In the blind haze of purple Gold somehow managed to snatch Dean up and make for the road. Hogarth and the Giant's eyes snapped to meet one another's as they were forcibly drawn in by the lit ironstone; the light it gave off came from the now active memory box.
…
Julianne looked up at her daughter from the photo album resting on her checkered dress.
"Maybe they were right…" Donna-Lee rambled as she paced. "Maybe there are aliens."
"Break out the tin foil hats then, dear."
"Shut up Mom." The blonde woman snapped at her mother's dry wit.
She paused then. Maybe mother and daughter didn't always see eye-to-eye but they loved each other, Julie brushed off the wrinkles of her white doily dress front and patted the side of her wheelchair for Donna-Lee to sit down on.

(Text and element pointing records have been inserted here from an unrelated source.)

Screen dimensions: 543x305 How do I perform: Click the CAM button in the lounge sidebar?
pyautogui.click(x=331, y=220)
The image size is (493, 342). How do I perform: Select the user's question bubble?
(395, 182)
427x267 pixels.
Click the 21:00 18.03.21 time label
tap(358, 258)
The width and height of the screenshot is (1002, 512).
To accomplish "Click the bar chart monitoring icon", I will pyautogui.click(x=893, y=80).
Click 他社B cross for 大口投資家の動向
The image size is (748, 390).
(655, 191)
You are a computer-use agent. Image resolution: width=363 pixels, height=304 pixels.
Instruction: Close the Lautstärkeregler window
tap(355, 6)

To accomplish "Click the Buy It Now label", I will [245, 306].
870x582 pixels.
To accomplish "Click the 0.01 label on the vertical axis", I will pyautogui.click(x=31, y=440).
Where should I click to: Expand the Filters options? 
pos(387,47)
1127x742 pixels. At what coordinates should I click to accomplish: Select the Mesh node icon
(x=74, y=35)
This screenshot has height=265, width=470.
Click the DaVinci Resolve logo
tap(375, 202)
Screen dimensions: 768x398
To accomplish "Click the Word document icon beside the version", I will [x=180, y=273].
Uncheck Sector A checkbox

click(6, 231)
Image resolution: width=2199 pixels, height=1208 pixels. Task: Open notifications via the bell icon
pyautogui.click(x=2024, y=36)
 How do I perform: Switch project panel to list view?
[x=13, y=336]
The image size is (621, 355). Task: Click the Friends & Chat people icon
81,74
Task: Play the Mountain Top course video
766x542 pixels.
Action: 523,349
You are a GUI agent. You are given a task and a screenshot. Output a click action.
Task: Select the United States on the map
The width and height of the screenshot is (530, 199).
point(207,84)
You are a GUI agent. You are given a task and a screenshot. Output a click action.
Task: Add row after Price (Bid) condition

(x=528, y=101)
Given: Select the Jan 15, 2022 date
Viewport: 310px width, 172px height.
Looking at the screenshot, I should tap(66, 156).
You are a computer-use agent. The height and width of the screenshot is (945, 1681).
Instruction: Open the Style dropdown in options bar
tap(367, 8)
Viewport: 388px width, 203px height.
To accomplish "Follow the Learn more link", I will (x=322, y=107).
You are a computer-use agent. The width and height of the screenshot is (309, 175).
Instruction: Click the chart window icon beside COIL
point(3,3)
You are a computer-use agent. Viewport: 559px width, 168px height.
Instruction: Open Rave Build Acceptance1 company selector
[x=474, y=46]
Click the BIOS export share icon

Sniffling like a small child, she complied.
It was quite a sight, a woman in a shoulder-padded red work suit sitting with her mother wearing a dress straight out of the sixties. "Joe is doing all he can. They'll have a search party going and everything, hon." Julianne reached up to stroke her daughter's hair back.
The pouting red lips and ivory, heart-shaped face were so much like her own mother's. It was the brown eyes that were clearly Julie's father's and the overt slimness of her figure in comparison to Annie's hour glass shape that held Donna-Lee back from true resemblance.
Then there was her hair, that pretty, bushy angel hair…
It was the right texture, wrong color.
"You're going to try to convince me Uncle Garth is a good guy, aren't you?"
"No," Julie stroked Donna-Lee's damp cheek. "I'll let you decide that for yourself."
For once her daughter didn't argue further and instead leaned into her mother.
"I'm going to tell you what I know. What I don't know I'm going to let fate and time tell us." She opened the first page of her personalized album. "You'll see here from letters I received from my brother and pictures I've taken over time what life was really like in Rockwell before you were born… when the Iron Giant legends began." Julianne knew Donna-Lee did not believe these stories either. "I guess you can say that before your Uncle Garth arrived back in town, we all experienced temporary memory loss attributed to a memory erasing device. I, myself, believe that it was the refusal or the inability to accept the past and the events and consequences that transpired from it. To conquer or merely to tolerate what we've done and what has happened to us takes a great courage, Donna-Lee. The only way one can achieve this is by facing down their demons. In essence, their past."